| Problem |
The records underneath are to be printed in full and exactly, with no pictures carried over.

Exercise input Block Start

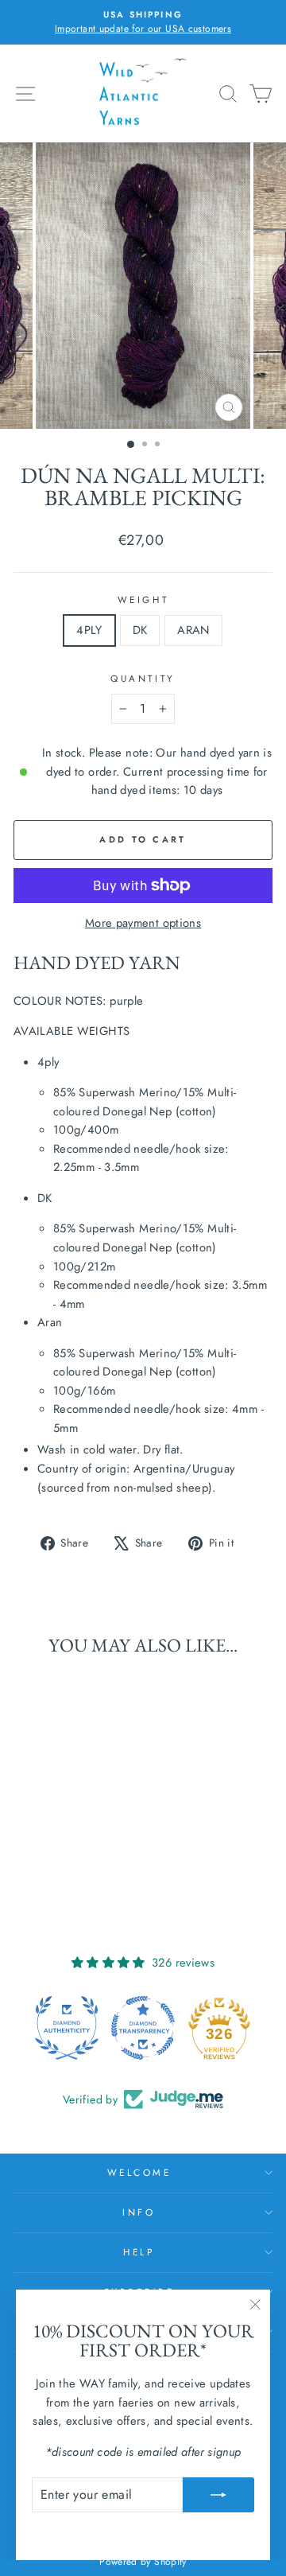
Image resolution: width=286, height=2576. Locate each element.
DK (140, 630)
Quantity (142, 678)
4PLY (89, 630)
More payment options (143, 923)
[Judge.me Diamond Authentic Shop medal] (67, 2028)
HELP (138, 2252)
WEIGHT (143, 599)
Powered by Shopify (143, 2562)
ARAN (193, 630)
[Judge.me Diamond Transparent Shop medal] (143, 2028)
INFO (138, 2212)
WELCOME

Exercise input Block End

| Completed task |
Image resolution: width=286, height=2576. Locate each element.
DK (140, 630)
Quantity (142, 678)
4PLY (89, 630)
More payment options (143, 923)
[Judge.me Diamond Authentic Shop medal] (67, 2028)
HELP (138, 2252)
WEIGHT (143, 599)
Powered by Shopify (143, 2562)
ARAN (193, 630)
[Judge.me Diamond Transparent Shop medal] (143, 2028)
INFO (138, 2212)
WELCOME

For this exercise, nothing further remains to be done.